Layer-by-layer implementation

Here, we define access to CNN parameters as files while access to FCN parameters as variables.

Conv cnn1;
cnn1.K = 5;
cnn1.P = 2;
cnn1.S = 1; // same padding
cnn1.weight_fn = "/w01.txt";
cnn1.bias_fn   = "/b01.txt";

Conv cnn2;
cnn2.K = 5;
cnn2.P = 0;
cnn2.S = 1; // valid padding
cnn2.weight_fn = "/w02.txt";
cnn2.bias_fn   = "/b02.txt";

Pool pool;
pool.M = 2;
pool.T = 2;

FCNMem fcn1;
fcn1.weight = w03;
fcn1.bias   = b03;
fcn1.act    = ACT_RELU;

FCNMem fcn2;
fcn2.weight = w04;
fcn2.bias   = b04;
fcn2.act    = ACT_RELU;

FCNMem fcn3;
fcn3.weight = w05;
fcn3.bias   = b05;
fcn3.act    = ACT_SOFTMAX;

uint16_t V;

V = noodle_conv_float(BUFFER1, 1, 6,  BUFFER3, 28, cnn1, pool, nullptr);
V = noodle_conv_float(BUFFER3, 6, 16, BUFFER1, V,  cnn2, pool, nullptr);

V = noodle_flat(BUFFER1, BUFFER3, V, 16);

V = noodle_fcn(BUFFER3, V, 120, BUFFER1, fcn1, nullptr);
V = noodle_fcn(BUFFER1, V, 84,  BUFFER3, fcn2, nullptr);
V = noodle_fcn(BUFFER3, V, 10,  BUFFER1, fcn3, nullptr);

This implementation requires three buffers:

  • BUFFER1: input buffer
  • BUFFER2: temporary/scratch buffer (set via noodle_setup_temp_buffers())

----------------------------------------

* _What you should do_
For each statement below, say whether it agrees with the layer-by-layer implementation text, answering yes or no and quoting the words of the text that decide it.
1. The CNN parameters are accessed as variables.
2. The second convolution layer uses same padding.
3. The third fully connected layer uses a softmax activation.

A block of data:
----------------------------------------

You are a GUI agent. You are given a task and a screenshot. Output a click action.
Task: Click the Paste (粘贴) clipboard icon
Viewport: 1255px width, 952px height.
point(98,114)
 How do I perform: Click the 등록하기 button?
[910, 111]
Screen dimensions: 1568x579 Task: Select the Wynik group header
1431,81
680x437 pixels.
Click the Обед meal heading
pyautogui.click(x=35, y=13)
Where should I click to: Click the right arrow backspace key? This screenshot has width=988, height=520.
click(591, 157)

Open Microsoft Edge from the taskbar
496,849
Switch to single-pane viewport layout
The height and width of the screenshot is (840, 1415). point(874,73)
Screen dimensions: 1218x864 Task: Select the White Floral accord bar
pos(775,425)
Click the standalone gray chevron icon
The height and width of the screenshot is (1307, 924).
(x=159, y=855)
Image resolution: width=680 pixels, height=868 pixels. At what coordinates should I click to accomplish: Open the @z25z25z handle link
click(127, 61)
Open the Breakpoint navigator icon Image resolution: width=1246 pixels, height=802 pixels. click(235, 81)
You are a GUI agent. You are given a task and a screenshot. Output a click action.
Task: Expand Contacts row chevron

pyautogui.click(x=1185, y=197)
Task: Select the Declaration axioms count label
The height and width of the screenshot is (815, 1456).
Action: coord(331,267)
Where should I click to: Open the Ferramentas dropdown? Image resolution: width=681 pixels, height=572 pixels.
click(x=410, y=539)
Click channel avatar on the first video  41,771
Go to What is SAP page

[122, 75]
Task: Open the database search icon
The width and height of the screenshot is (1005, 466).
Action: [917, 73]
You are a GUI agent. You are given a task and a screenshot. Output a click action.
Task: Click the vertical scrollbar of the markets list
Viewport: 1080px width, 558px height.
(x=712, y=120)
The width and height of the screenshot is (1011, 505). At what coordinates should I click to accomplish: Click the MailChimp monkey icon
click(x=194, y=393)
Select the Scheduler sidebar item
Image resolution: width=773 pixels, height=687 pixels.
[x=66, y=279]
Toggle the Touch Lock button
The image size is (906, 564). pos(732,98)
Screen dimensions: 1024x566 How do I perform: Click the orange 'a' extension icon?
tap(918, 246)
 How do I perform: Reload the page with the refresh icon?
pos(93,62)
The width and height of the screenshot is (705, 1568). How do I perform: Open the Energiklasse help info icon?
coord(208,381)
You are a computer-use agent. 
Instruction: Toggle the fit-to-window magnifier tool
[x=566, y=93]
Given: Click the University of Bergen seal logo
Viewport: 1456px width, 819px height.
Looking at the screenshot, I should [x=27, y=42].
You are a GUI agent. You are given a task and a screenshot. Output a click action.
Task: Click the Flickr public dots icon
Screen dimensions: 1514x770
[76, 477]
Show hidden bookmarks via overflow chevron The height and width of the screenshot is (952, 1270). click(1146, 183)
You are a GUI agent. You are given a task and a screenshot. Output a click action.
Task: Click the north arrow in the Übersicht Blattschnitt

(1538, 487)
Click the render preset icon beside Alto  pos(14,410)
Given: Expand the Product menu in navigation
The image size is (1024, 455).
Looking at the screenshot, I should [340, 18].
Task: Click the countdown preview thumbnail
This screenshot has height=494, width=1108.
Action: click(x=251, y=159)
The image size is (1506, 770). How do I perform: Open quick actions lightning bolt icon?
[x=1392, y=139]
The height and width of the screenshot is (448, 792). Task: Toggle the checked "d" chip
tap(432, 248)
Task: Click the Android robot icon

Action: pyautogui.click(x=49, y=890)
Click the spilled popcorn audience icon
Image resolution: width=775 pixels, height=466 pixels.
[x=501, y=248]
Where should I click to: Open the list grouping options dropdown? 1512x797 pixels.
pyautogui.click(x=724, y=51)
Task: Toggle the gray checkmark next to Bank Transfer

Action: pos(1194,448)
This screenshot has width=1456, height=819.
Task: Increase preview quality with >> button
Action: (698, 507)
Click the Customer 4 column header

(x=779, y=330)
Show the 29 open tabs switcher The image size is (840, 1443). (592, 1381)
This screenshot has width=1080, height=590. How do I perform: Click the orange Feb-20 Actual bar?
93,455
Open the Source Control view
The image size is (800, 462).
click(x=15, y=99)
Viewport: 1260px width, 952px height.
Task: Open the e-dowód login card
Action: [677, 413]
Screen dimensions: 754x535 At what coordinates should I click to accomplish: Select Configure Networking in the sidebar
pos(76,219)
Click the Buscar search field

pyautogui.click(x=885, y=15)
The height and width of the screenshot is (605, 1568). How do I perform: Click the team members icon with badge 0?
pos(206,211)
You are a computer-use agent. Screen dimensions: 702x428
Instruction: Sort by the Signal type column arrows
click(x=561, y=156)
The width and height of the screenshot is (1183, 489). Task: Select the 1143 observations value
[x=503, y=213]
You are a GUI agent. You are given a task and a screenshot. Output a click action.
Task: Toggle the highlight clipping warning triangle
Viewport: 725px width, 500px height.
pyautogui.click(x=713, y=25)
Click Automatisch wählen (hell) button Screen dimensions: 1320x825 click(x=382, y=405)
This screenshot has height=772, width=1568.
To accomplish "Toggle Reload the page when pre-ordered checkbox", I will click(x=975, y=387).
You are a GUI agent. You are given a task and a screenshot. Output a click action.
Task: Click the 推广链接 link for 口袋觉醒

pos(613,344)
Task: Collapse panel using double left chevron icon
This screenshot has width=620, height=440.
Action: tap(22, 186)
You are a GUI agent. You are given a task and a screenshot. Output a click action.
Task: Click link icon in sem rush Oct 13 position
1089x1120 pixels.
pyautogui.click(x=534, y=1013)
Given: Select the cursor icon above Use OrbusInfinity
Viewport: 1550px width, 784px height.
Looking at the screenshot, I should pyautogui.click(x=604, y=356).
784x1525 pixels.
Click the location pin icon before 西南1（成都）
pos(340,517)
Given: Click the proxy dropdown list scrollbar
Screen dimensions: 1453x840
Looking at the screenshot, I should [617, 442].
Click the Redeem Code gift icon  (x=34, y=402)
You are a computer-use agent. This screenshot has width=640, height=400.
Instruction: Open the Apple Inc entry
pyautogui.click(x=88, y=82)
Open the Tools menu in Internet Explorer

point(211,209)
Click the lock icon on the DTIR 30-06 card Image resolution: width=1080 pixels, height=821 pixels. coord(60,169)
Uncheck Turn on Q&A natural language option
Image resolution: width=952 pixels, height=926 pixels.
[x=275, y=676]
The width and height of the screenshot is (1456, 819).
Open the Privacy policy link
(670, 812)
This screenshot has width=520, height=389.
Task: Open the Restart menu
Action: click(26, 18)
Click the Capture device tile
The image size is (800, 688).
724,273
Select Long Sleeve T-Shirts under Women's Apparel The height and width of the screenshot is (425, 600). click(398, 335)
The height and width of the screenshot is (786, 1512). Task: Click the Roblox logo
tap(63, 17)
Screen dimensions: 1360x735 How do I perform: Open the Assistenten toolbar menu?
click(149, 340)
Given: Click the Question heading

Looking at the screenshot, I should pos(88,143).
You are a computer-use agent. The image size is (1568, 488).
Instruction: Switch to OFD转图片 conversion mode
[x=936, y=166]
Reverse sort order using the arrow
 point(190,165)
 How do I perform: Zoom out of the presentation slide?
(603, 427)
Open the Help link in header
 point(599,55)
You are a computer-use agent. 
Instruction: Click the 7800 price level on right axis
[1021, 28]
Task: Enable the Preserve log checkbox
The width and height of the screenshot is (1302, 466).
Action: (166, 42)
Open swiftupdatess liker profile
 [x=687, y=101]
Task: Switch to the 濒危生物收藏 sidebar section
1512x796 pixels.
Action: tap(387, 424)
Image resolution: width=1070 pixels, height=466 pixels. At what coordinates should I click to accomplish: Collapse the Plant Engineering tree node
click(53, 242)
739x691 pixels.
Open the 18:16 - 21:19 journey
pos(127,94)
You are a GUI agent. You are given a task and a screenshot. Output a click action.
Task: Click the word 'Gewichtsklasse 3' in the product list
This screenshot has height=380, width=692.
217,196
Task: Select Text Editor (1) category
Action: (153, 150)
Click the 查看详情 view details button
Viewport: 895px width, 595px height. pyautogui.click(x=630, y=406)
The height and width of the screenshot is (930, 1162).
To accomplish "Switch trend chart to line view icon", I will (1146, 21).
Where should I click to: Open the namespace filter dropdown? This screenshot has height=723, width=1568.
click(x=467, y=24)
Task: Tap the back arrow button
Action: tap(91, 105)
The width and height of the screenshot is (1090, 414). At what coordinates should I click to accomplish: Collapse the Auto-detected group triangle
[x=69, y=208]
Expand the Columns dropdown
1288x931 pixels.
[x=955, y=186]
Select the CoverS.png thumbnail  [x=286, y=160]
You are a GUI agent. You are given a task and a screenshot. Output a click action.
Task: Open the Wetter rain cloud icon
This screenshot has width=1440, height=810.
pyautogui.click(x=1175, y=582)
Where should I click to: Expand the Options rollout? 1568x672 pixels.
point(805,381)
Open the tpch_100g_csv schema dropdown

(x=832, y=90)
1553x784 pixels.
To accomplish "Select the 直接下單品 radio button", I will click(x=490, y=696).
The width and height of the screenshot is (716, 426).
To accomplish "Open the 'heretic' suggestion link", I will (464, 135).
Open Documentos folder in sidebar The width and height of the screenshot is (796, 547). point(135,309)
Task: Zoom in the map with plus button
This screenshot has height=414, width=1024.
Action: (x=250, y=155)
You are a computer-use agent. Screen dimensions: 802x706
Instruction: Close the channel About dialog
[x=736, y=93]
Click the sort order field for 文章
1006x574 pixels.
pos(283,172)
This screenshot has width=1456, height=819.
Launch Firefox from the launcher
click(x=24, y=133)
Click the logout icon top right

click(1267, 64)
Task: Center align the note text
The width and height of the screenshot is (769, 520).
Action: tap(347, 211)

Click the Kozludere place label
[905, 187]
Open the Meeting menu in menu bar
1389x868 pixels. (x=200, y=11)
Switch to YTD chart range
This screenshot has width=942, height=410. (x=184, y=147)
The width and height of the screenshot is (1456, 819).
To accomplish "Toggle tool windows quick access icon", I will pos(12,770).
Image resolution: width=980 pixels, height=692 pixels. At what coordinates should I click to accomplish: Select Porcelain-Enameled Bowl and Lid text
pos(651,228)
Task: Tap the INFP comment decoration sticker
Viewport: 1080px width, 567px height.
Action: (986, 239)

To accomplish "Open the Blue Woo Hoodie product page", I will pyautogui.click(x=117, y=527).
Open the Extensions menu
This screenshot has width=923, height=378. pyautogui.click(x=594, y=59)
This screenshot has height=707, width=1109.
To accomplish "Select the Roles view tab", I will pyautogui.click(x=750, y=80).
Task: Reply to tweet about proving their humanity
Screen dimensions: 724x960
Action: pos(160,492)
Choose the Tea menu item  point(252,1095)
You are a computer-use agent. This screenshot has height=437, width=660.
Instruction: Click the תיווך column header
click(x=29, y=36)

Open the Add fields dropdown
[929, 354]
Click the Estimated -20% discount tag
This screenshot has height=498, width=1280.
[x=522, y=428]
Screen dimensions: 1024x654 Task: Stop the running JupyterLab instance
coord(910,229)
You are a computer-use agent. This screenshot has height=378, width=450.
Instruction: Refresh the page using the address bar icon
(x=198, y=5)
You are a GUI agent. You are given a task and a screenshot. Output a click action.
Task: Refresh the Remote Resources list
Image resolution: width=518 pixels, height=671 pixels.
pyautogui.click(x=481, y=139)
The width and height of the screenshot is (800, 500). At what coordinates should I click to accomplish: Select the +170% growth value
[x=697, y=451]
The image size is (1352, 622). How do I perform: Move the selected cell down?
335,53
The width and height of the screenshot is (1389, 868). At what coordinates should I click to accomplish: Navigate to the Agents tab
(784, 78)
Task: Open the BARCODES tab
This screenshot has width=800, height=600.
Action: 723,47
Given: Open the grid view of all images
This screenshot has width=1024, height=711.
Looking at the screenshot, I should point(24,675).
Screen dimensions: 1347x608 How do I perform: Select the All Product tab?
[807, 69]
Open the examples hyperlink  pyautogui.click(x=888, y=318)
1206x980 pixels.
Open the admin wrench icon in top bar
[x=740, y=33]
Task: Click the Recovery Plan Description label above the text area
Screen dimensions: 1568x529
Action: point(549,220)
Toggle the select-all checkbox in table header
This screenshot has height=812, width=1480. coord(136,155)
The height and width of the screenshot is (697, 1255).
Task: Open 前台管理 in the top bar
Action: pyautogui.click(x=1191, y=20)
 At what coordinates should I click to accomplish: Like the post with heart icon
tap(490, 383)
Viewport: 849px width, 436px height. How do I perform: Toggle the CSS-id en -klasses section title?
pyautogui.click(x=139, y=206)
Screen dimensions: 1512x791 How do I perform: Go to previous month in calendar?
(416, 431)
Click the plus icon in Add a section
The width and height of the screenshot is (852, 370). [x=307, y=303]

----------------------------------------

* _Answer_
1. No: "we define access to CNN parameters as files while access to FCN parameters as variables."
2. No: "cnn2.S = 1; // valid padding"
3. Yes: "fcn3.act    = ACT_SOFTMAX;"